[[ EXERCISE DATA, beginning ]]

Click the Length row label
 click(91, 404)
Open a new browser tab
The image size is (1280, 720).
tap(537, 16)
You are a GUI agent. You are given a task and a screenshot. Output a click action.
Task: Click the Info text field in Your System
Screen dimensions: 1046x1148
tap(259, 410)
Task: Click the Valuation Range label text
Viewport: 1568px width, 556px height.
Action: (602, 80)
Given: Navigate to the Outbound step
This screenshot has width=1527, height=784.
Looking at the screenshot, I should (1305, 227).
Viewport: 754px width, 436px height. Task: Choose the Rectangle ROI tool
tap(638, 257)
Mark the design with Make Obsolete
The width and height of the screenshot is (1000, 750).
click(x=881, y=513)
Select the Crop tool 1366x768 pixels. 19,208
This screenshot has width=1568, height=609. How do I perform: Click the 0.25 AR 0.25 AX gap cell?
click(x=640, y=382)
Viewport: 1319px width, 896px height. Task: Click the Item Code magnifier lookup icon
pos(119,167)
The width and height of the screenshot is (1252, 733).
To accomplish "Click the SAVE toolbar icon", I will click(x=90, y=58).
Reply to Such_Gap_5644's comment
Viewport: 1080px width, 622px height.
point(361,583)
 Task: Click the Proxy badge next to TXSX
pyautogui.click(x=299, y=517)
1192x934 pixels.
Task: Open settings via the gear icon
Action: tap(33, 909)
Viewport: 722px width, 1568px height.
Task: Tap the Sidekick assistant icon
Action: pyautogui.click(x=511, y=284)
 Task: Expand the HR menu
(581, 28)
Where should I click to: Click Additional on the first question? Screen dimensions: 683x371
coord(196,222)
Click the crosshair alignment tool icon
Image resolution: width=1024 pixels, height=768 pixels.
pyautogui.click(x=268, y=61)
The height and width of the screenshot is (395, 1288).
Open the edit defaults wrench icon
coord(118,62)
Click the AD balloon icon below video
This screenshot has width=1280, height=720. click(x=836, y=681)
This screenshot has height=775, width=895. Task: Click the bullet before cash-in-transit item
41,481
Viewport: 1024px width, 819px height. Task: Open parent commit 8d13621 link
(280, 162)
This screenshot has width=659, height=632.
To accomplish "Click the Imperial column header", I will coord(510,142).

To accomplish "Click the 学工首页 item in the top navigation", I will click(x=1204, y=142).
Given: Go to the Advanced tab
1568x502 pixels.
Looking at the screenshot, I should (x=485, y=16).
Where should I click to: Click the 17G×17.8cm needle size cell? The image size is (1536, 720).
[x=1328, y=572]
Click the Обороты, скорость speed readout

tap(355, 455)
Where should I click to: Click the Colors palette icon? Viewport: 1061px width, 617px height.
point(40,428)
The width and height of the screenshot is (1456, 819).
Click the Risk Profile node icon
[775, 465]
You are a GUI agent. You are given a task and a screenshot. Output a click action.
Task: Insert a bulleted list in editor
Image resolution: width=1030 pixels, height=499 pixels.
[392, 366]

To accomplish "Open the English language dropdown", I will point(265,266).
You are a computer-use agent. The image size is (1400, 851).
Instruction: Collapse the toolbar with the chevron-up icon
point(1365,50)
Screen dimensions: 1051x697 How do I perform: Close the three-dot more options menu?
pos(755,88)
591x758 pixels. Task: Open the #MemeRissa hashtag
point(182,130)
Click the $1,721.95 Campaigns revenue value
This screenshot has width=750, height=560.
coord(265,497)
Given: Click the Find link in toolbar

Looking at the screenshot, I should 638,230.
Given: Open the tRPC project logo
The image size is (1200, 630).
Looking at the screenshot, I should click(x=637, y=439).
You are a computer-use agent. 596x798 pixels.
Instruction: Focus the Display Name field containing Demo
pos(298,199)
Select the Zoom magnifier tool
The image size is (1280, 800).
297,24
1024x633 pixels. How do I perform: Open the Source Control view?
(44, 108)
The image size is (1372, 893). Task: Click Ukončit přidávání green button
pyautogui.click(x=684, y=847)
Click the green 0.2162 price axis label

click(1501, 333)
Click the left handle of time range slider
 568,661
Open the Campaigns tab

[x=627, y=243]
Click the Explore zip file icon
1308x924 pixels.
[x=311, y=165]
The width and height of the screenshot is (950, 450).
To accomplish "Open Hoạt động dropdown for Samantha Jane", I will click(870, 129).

[[ EXERCISE DATA, end ]]

EXERCISE
Give back, word for word, the lines from the one with "The image size is (1280, 800)." through the last line of the entries, both included, and no other line.

WRITTEN SOLUTION
The image size is (1280, 800).
297,24
1024x633 pixels. How do I perform: Open the Source Control view?
(44, 108)
The image size is (1372, 893). Task: Click Ukončit přidávání green button
pyautogui.click(x=684, y=847)
Click the green 0.2162 price axis label

click(1501, 333)
Click the left handle of time range slider
 568,661
Open the Campaigns tab

[x=627, y=243]
Click the Explore zip file icon
1308x924 pixels.
[x=311, y=165]
The width and height of the screenshot is (950, 450).
To accomplish "Open Hoạt động dropdown for Samantha Jane", I will click(870, 129).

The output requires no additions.